Other than these demographic labels, how do we mark the sequence of generations? There's calendars on the wall, and having one up probably dates you right there. Some of us watch our hair turn white, others haunt cemeteries, but all of us note the passage of time by some mental map, using relatives perhaps as our benchmarks, grandparents past and aging aunts and uncles, warily gauging our own relative youth against those newer on the scene.
Which is where I find myself reflecting on the Newark Earthworks, and how the vast landscape constructed by Native Americans here some two thousand years ago can fulfill a number of purposes, both spiritual and practical, and maybe occasionally both at the same time.
As you may know, the central alignment of the Octagon, through where it is connected to Observatory Circle, points from the high mound at the southwestern corner of the earthworks along the symmetry axis of the double geometric enclosure, to a point on the northeast horizon that our moon only reaches every 18.6 years.
Now, the rise point of the moon swings back and forth, south to north again, like a horizontal pendulum from a set observation point, like the logically named Observatory Mound. The sun does the same back and forth, only it takes a year to make an arc from northernmost to southernmost and back again, solstice to solstice.
The moondance is more complicated, swinging back and forth in terms of the rise point on the horizon over 28 days. Then each 28 day cycle expands and contracts, with the peaks approached ever more nearly until the true maximum, then swaying back and forth, retreating progressively in the same stately pattern. So while there's a true northernmost, there are a number of moonrises leading up to and afterwards which are so close you can barely detect the difference. Call them a dozen or so in total when you could see the alignment at its peak, along the architecture.
In any case, you only get a handful of chances, themselves subject to clouds and fog canceling the viewing for all but a few, but once a . . . generation? A time or two to mark the cycle then 18.6 years to wait for it again.
When Brad Lepper pointed out the Hively and Horn archaeo-astronomical research which first revealed this alignment to us, we quickly calculated when the Newark Earthworks would witness it next. It was frustrating in 1989 to realize it had just peaked a couple of years ago, and the cycle was now narrowing. We worked and waited to 2005 & 2006, and had some limited opportunities to see the earthworks stand witness to the astronomical moments it was built to mark.
It has been my privilege to see two cycles of the Moon's movements, and as we come up to the alignments coming into view during the end of 2024 and through 2025, I hope to live into a third.
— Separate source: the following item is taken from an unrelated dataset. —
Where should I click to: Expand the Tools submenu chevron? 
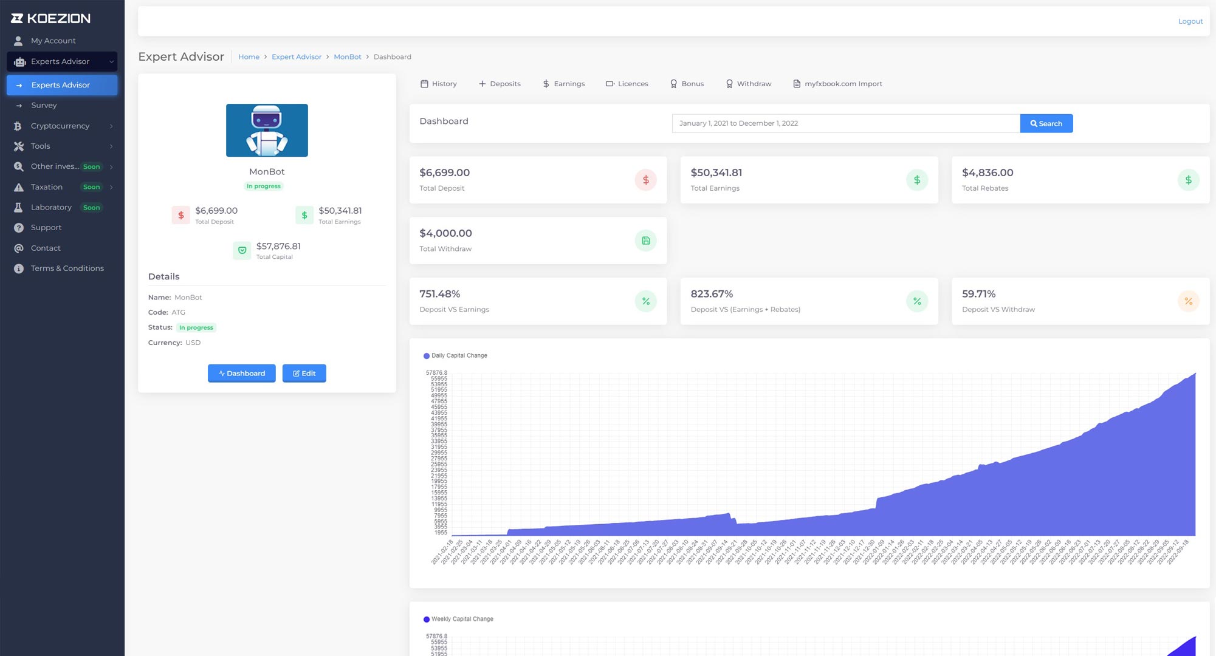pyautogui.click(x=111, y=146)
That's three cycles of what I realize is about a hundred that the Newark Earthworks have marked. Just a few ticks on this cosmic clockwork of light and shadow, walls and enclosed areas, negative space and vertical elevations. A fourth I am unlikely to experience in full.
These lunar cycles, so memorialized, are generations of a sort, placing us in time, as well as shaping space. Humbling, and I would also say inspiring.